**What is expected**
Return the full set of entries exactly. Omit none.
Supplied records: Begin
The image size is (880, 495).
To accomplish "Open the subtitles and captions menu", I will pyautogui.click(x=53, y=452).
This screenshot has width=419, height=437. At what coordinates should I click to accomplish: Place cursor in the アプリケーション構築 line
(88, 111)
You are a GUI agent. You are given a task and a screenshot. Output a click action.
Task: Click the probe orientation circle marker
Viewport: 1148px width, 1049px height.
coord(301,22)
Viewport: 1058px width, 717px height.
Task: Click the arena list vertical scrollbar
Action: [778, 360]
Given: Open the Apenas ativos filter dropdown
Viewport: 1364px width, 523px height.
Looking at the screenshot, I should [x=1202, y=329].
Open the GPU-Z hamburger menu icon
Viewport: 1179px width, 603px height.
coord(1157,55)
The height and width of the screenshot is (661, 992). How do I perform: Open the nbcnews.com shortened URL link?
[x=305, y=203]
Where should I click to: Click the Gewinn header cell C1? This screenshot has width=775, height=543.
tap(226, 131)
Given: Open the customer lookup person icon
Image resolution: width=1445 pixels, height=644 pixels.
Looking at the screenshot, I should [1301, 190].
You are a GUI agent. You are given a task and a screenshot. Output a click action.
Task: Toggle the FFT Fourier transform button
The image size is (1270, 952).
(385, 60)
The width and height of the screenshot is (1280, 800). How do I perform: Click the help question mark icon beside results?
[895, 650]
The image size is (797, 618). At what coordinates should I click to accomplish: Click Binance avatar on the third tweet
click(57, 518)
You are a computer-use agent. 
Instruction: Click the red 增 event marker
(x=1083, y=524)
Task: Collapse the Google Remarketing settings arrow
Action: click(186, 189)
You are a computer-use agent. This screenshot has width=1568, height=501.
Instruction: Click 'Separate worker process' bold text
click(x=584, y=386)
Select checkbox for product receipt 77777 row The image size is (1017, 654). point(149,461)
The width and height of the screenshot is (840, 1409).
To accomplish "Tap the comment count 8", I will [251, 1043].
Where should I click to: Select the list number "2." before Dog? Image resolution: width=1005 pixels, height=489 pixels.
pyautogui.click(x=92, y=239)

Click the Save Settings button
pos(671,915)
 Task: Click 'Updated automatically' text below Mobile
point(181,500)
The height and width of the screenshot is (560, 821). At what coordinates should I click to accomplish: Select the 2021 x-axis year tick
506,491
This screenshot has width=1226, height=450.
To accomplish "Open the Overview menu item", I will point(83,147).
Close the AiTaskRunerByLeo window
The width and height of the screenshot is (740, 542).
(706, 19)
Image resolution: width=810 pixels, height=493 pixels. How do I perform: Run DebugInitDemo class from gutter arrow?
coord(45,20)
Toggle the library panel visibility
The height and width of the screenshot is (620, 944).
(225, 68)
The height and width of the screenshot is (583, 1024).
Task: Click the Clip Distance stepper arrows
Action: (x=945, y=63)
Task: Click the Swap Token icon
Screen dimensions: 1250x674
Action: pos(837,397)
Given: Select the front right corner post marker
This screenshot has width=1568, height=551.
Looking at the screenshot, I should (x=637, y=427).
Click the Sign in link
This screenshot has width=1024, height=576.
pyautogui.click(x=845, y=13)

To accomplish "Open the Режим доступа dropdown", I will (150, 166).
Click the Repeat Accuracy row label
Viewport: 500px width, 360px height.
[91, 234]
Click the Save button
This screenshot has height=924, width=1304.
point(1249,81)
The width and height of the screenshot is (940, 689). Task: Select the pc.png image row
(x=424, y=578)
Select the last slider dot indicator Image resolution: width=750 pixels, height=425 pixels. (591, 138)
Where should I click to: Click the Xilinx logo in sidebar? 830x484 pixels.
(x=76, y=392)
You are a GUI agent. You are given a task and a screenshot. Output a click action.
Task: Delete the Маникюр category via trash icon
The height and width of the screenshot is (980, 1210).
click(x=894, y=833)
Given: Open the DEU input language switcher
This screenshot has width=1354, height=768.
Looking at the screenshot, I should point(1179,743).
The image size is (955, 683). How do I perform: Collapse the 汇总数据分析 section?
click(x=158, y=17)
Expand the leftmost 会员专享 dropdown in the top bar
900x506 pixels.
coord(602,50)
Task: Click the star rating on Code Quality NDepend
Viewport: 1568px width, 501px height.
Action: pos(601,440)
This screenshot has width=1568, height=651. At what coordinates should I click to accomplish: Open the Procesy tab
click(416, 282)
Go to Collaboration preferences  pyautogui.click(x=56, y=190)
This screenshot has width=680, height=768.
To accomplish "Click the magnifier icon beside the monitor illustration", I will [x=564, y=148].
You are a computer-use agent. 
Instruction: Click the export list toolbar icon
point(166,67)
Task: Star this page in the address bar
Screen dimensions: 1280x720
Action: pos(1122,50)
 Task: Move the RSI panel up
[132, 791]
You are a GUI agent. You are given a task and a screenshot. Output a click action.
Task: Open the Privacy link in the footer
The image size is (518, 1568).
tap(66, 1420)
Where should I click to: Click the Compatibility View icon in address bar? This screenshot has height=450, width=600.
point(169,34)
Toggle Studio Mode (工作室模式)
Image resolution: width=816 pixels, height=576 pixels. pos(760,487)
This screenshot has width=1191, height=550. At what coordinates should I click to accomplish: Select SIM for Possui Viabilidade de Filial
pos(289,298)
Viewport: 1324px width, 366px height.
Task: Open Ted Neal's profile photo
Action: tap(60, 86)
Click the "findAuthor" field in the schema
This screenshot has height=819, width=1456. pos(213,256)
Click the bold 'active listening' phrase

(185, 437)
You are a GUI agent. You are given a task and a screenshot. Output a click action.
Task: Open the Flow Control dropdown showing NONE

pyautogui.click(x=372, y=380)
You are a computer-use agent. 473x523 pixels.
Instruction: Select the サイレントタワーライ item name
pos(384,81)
Supplied records: End
**The answer**
The image size is (880, 495).
To accomplish "Open the subtitles and captions menu", I will pyautogui.click(x=53, y=452).
This screenshot has width=419, height=437. At what coordinates should I click to accomplish: Place cursor in the アプリケーション構築 line
(88, 111)
You are a GUI agent. You are given a task and a screenshot. Output a click action.
Task: Click the probe orientation circle marker
Viewport: 1148px width, 1049px height.
coord(301,22)
Viewport: 1058px width, 717px height.
Task: Click the arena list vertical scrollbar
Action: [778, 360]
Given: Open the Apenas ativos filter dropdown
Viewport: 1364px width, 523px height.
Looking at the screenshot, I should [x=1202, y=329].
Open the GPU-Z hamburger menu icon
Viewport: 1179px width, 603px height.
coord(1157,55)
The height and width of the screenshot is (661, 992). How do I perform: Open the nbcnews.com shortened URL link?
[x=305, y=203]
Where should I click to: Click the Gewinn header cell C1? This screenshot has width=775, height=543.
tap(226, 131)
Given: Open the customer lookup person icon
Image resolution: width=1445 pixels, height=644 pixels.
Looking at the screenshot, I should [1301, 190].
You are a GUI agent. You are given a task and a screenshot. Output a click action.
Task: Toggle the FFT Fourier transform button
The image size is (1270, 952).
(385, 60)
The width and height of the screenshot is (1280, 800). How do I perform: Click the help question mark icon beside results?
[895, 650]
The image size is (797, 618). At what coordinates should I click to accomplish: Click Binance avatar on the third tweet
click(57, 518)
You are a computer-use agent. 
Instruction: Click the red 增 event marker
(x=1083, y=524)
Task: Collapse the Google Remarketing settings arrow
Action: click(186, 189)
You are a computer-use agent. This screenshot has width=1568, height=501.
Instruction: Click 'Separate worker process' bold text
click(x=584, y=386)
Select checkbox for product receipt 77777 row The image size is (1017, 654). point(149,461)
The width and height of the screenshot is (840, 1409).
To accomplish "Tap the comment count 8", I will [251, 1043].
Where should I click to: Select the list number "2." before Dog? Image resolution: width=1005 pixels, height=489 pixels.
pyautogui.click(x=92, y=239)

Click the Save Settings button
pos(671,915)
 Task: Click 'Updated automatically' text below Mobile
point(181,500)
The height and width of the screenshot is (560, 821). At what coordinates should I click to accomplish: Select the 2021 x-axis year tick
506,491
This screenshot has width=1226, height=450.
To accomplish "Open the Overview menu item", I will point(83,147).
Close the AiTaskRunerByLeo window
The width and height of the screenshot is (740, 542).
(706, 19)
Image resolution: width=810 pixels, height=493 pixels. How do I perform: Run DebugInitDemo class from gutter arrow?
coord(45,20)
Toggle the library panel visibility
The height and width of the screenshot is (620, 944).
(225, 68)
The height and width of the screenshot is (583, 1024).
Task: Click the Clip Distance stepper arrows
Action: (x=945, y=63)
Task: Click the Swap Token icon
Screen dimensions: 1250x674
Action: pos(837,397)
Given: Select the front right corner post marker
This screenshot has width=1568, height=551.
Looking at the screenshot, I should (x=637, y=427).
Click the Sign in link
This screenshot has width=1024, height=576.
pyautogui.click(x=845, y=13)

To accomplish "Open the Режим доступа dropdown", I will (150, 166).
Click the Repeat Accuracy row label
Viewport: 500px width, 360px height.
[91, 234]
Click the Save button
This screenshot has height=924, width=1304.
point(1249,81)
The width and height of the screenshot is (940, 689). Task: Select the pc.png image row
(x=424, y=578)
Select the last slider dot indicator Image resolution: width=750 pixels, height=425 pixels. (591, 138)
Where should I click to: Click the Xilinx logo in sidebar? 830x484 pixels.
(x=76, y=392)
You are a GUI agent. You are given a task and a screenshot. Output a click action.
Task: Delete the Маникюр category via trash icon
The height and width of the screenshot is (980, 1210).
click(x=894, y=833)
Given: Open the DEU input language switcher
This screenshot has width=1354, height=768.
Looking at the screenshot, I should point(1179,743).
The image size is (955, 683). How do I perform: Collapse the 汇总数据分析 section?
click(x=158, y=17)
Expand the leftmost 会员专享 dropdown in the top bar
900x506 pixels.
coord(602,50)
Task: Click the star rating on Code Quality NDepend
Viewport: 1568px width, 501px height.
Action: pos(601,440)
This screenshot has width=1568, height=651. At what coordinates should I click to accomplish: Open the Procesy tab
click(416, 282)
Go to Collaboration preferences  pyautogui.click(x=56, y=190)
This screenshot has width=680, height=768.
To accomplish "Click the magnifier icon beside the monitor illustration", I will [x=564, y=148].
You are a computer-use agent. 
Instruction: Click the export list toolbar icon
point(166,67)
Task: Star this page in the address bar
Screen dimensions: 1280x720
Action: pos(1122,50)
 Task: Move the RSI panel up
[132, 791]
You are a GUI agent. You are given a task and a screenshot. Output a click action.
Task: Open the Privacy link in the footer
The image size is (518, 1568).
tap(66, 1420)
Where should I click to: Click the Compatibility View icon in address bar? This screenshot has height=450, width=600.
point(169,34)
Toggle Studio Mode (工作室模式)
Image resolution: width=816 pixels, height=576 pixels. pos(760,487)
This screenshot has width=1191, height=550. At what coordinates should I click to accomplish: Select SIM for Possui Viabilidade de Filial
pos(289,298)
Viewport: 1324px width, 366px height.
Task: Open Ted Neal's profile photo
Action: tap(60, 86)
Click the "findAuthor" field in the schema
This screenshot has height=819, width=1456. pos(213,256)
Click the bold 'active listening' phrase

(185, 437)
You are a GUI agent. You are given a task and a screenshot. Output a click action.
Task: Open the Flow Control dropdown showing NONE

pyautogui.click(x=372, y=380)
You are a computer-use agent. 473x523 pixels.
Instruction: Select the サイレントタワーライ item name
pos(384,81)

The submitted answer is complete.